Utility vs. Design Patent: Choosing the Right Protection

Utility patents protect how an invention works — its function, process, or composition. They require formal technical drawings across all relevant views, conforming to USPTO Rule 84 or EPO Rule 46. Design patents protect the ornamental appearance of an object and require seven standard views (front, back, left, right, top, bottom, and perspective). Professional shading and consistent line weight are mandatory. Consider filing both simultaneously for products where function and appearance are both commercially critical — such as smartphones, medical devices, and consumer products.

Drawing Compliance: USPTO, EPO, and WIPO Requirements

Patent drawings are legal documents, not illustrations. Non-compliant drawings are one of the leading causes of avoidable office actions. USPTO (37 CFR 1.84) requires black ink on white paper with defined line weight, shading, and margins. EPO (Rule 46 EPC) mandates A4 sheets with specific margin and cross-hatching rules; no color drawings unless authorized. WIPO/PCT (Rule 11) enforces strict sheet size, margin, and line clarity requirements. Reference numerals must be consistent across the specification and drawings. All views necessary to understand the invention must be included — omitted views are a frequent rejection basis. Critically, drawing corrections after filing cannot introduce new matter, so getting drawings right before filing is essential.

Trademark Filings: What Most Attorneys Miss

Conduct a full clearance search — not just USPTO TESS — including common law marks, state registrations, domain names, and Madrid Protocol registrations before filing. For use-based applications, specimens must show the mark in actual commerce; mock-ups or digitally altered images are routinely rejected. Goods and services identification language must align with USPTO's Acceptable Identification of Goods and Services Manual. Overly broad identifications lead to refusals; overly narrow ones leave the client underprotected.

International Filing Strategy: PCT and Madrid Protocol

For clients with global business interests, one PCT application preserves rights in 150+ countries, with national phase entry typically at 30 months from the priority date. For trademarks, the Madrid Protocol allows one international application covering up to 130 member countries — but attorneys must counsel clients on central attack risk during the five-year dependency period. Under the Paris Convention, utility patent priority windows are 12 months and trademark windows are 6 months from the first filing date. Jurisdiction-specific requirements in China, India, and the EU require local counsel, translation obligations, and format considerations that cannot be templated from a US filing.

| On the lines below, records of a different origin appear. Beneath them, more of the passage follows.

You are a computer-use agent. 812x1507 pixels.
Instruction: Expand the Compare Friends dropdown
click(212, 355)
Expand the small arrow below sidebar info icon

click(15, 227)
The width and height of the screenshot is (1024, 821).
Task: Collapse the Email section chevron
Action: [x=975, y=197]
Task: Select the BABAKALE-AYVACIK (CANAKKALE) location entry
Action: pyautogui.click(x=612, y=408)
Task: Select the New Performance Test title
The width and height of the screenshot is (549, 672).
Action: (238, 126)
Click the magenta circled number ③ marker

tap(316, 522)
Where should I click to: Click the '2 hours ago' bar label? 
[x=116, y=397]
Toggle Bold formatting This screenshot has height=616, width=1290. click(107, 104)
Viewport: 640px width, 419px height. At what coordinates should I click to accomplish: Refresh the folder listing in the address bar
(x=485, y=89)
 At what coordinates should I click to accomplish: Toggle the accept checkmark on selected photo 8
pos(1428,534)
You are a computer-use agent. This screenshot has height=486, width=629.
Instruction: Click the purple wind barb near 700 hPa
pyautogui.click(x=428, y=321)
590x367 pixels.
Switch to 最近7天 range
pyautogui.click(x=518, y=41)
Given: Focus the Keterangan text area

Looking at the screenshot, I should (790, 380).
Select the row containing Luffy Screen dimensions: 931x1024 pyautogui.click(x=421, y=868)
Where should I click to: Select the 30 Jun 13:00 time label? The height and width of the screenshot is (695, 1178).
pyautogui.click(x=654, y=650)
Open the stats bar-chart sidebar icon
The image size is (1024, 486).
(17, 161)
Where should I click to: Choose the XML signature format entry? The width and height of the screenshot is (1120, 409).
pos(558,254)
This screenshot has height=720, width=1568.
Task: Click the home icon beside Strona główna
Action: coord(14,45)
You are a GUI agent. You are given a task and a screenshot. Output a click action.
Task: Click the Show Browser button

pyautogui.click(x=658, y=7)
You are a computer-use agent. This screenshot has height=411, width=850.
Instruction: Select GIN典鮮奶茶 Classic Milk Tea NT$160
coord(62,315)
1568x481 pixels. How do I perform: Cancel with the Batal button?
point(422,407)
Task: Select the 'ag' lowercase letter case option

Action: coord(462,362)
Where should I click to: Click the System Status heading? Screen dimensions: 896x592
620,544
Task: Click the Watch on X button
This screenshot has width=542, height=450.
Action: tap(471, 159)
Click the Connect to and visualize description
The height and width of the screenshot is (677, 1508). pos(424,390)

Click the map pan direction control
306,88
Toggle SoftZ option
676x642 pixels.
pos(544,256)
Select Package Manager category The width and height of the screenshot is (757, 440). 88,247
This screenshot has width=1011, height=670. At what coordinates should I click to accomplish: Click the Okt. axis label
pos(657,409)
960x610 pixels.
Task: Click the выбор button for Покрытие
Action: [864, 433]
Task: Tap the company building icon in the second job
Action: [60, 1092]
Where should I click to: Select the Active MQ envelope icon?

Pre-Filing Checklist for IP Attorneys

Before submitting any IP application, verify: inventorship is correctly identified; assignment agreements are executed; prior art search is complete; drawings are reviewed for jurisdiction-specific compliance; all required views are included; claims are properly structured; priority documents are prepared and Paris Convention deadlines are docketed; fees are calculated for all applicable claims and entity size; power of attorney is updated; international filing strategy is confirmed with the client; any NDA or confidentiality obligations are checked; and the docketing system is updated with all statutory deadlines.

Frequently Asked Questions

The most common reason for a patent drawing rejection is non-compliance with USPTO Rule 84 — informal line work, inconsistent reference numerals, missing views, or incorrect margins. Design patents require seven standard views: front, back, left side, right side, top, bottom, and perspective. A PCT application can serve as the priority application, though most practitioners file a US provisional first to establish an early priority date. Central attack risk in Madrid Protocol filings means that if the home registration is cancelled within five years, all dependent country designations also fall — mitigated by converting to direct national applications after the dependency period ends.